WHAT YOU NEED TO DO | The result should be an exact copy of the lines from the one with "Cum plătesc (281, 141)" through the last line of the data below, both included.

EXTRACTED DATA |
= Beginning of Section =

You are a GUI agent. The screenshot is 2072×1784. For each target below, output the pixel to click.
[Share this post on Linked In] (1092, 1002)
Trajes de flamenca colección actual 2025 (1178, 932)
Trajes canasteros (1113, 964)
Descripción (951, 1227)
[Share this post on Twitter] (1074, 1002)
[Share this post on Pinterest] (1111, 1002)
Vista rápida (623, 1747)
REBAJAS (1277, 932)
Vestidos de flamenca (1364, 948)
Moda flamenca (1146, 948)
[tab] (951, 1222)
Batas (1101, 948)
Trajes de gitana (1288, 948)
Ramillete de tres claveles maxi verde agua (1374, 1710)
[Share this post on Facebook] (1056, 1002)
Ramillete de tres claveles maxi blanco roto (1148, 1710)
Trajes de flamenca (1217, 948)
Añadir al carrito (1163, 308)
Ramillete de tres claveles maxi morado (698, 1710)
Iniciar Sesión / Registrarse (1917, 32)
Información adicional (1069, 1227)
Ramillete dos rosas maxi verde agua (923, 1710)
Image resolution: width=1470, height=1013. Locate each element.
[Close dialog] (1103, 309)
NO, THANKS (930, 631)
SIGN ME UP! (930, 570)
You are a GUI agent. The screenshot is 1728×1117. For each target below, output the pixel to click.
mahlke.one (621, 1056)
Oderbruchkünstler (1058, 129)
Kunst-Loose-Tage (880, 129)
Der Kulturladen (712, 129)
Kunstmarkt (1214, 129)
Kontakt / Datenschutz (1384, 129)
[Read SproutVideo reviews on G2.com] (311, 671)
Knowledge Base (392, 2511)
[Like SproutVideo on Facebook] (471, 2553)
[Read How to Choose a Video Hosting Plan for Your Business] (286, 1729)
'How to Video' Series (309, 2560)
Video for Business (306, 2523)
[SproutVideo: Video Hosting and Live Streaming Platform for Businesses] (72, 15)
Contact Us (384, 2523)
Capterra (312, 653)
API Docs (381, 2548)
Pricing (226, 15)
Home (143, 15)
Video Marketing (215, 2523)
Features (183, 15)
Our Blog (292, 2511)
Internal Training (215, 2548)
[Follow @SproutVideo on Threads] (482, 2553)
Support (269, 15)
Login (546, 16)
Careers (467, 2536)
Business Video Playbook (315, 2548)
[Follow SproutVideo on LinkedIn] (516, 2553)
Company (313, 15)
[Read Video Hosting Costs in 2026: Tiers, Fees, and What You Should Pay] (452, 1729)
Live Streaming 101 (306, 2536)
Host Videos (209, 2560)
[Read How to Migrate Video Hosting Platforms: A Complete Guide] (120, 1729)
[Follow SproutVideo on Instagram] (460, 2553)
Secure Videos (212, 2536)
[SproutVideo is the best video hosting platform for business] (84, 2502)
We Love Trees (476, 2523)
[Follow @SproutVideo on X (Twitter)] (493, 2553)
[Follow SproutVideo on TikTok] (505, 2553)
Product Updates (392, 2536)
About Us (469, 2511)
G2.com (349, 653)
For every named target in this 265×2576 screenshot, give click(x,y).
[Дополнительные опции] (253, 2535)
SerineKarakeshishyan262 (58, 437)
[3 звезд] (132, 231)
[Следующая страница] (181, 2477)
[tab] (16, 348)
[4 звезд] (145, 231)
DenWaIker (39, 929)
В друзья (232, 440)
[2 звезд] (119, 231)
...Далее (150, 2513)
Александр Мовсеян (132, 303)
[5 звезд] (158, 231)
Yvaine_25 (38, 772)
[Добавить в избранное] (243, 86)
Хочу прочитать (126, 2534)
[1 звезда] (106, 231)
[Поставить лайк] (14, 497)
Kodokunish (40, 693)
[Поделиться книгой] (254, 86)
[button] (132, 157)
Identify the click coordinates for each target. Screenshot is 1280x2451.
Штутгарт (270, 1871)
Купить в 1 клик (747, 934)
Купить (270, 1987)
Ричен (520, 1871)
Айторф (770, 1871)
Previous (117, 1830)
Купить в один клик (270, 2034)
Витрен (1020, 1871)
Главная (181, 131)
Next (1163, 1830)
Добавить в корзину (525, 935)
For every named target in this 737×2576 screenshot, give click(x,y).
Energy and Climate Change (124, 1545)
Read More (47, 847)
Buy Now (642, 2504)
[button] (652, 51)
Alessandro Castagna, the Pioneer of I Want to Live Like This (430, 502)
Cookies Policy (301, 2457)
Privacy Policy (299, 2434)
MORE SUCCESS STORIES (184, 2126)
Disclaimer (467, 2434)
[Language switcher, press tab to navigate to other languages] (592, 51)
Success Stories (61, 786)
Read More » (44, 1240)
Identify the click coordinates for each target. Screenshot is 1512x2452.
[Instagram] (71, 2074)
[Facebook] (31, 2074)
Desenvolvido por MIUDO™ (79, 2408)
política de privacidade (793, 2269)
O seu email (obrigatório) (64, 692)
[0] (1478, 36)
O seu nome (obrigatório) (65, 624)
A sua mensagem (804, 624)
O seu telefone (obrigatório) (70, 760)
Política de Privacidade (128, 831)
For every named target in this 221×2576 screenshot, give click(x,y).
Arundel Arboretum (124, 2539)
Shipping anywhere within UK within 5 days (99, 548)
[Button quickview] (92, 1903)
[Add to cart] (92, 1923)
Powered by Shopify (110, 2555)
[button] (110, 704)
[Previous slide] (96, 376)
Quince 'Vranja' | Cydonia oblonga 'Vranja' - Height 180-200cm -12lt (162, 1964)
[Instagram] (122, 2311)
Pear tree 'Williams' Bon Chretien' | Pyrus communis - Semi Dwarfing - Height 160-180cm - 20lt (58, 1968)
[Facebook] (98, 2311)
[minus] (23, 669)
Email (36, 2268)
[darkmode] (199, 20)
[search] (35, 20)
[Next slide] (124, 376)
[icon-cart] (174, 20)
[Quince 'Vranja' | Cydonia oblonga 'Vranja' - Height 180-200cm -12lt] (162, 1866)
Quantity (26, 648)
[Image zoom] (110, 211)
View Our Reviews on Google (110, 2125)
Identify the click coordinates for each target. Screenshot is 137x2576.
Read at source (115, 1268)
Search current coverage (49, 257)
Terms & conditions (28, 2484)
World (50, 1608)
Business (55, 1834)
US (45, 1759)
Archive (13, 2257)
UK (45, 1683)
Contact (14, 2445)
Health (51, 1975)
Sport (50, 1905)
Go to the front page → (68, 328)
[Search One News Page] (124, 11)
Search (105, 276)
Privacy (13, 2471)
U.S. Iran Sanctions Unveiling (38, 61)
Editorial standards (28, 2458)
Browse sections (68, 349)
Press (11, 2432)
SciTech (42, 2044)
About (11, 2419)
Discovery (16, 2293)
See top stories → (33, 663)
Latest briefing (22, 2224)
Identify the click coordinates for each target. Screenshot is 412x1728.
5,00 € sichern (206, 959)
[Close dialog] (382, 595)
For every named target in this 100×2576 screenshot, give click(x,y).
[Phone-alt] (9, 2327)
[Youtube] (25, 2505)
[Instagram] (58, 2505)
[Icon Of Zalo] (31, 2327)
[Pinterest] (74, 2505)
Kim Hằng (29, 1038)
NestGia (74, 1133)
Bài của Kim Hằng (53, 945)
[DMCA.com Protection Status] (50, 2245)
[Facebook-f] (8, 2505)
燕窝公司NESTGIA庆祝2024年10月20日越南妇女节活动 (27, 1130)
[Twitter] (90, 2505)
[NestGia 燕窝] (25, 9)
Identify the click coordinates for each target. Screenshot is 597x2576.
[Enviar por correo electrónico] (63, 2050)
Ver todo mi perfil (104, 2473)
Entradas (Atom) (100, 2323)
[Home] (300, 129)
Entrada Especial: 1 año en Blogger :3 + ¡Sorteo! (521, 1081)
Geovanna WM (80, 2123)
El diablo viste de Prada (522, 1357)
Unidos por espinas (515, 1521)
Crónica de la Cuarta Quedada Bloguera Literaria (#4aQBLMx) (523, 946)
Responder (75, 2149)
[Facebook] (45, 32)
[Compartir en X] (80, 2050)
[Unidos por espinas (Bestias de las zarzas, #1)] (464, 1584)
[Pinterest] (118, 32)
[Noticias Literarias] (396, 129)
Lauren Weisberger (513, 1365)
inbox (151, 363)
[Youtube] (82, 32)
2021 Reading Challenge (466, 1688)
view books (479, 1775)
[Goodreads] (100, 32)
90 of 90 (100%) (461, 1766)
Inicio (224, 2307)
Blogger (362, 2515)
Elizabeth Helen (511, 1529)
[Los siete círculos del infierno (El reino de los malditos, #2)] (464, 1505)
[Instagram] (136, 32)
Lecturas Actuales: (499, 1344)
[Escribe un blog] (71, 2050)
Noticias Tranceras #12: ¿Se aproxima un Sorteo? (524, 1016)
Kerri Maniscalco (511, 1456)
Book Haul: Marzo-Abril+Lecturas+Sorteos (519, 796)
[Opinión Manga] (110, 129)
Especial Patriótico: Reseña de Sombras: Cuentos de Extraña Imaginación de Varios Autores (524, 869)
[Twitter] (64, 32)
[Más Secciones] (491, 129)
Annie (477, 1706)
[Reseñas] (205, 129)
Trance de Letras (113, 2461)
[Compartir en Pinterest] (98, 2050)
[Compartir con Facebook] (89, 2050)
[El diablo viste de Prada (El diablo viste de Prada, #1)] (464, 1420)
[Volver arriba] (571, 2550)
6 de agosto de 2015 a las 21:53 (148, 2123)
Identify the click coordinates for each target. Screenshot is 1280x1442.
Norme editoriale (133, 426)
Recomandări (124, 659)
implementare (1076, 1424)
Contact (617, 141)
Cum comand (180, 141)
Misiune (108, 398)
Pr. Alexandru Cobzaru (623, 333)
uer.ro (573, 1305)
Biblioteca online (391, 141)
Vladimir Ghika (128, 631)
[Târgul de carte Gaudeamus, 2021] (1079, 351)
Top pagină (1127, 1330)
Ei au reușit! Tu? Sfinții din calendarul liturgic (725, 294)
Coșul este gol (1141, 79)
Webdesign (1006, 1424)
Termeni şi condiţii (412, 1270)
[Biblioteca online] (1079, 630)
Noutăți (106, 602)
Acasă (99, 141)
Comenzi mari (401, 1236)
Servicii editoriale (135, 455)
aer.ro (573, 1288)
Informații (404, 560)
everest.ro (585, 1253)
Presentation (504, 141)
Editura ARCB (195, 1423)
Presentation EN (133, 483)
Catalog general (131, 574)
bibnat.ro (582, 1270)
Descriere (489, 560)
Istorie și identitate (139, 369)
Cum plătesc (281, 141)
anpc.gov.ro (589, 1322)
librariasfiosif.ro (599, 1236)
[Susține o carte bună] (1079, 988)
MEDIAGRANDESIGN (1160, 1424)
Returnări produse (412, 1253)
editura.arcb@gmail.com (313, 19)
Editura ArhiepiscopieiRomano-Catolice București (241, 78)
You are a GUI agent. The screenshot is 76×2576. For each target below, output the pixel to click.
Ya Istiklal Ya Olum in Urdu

= End of Section =

ANSWER FOR THE TASK |
Cum plătesc (281, 141)
anpc.gov.ro (589, 1322)
librariasfiosif.ro (599, 1236)
[Susține o carte bună] (1079, 988)
MEDIAGRANDESIGN (1160, 1424)
Returnări produse (412, 1253)
editura.arcb@gmail.com (313, 19)
Editura ArhiepiscopieiRomano-Catolice București (241, 78)
You are a GUI agent. The screenshot is 76×2576. For each target below, output the pixel to click.
Ya Istiklal Ya Olum in Urdu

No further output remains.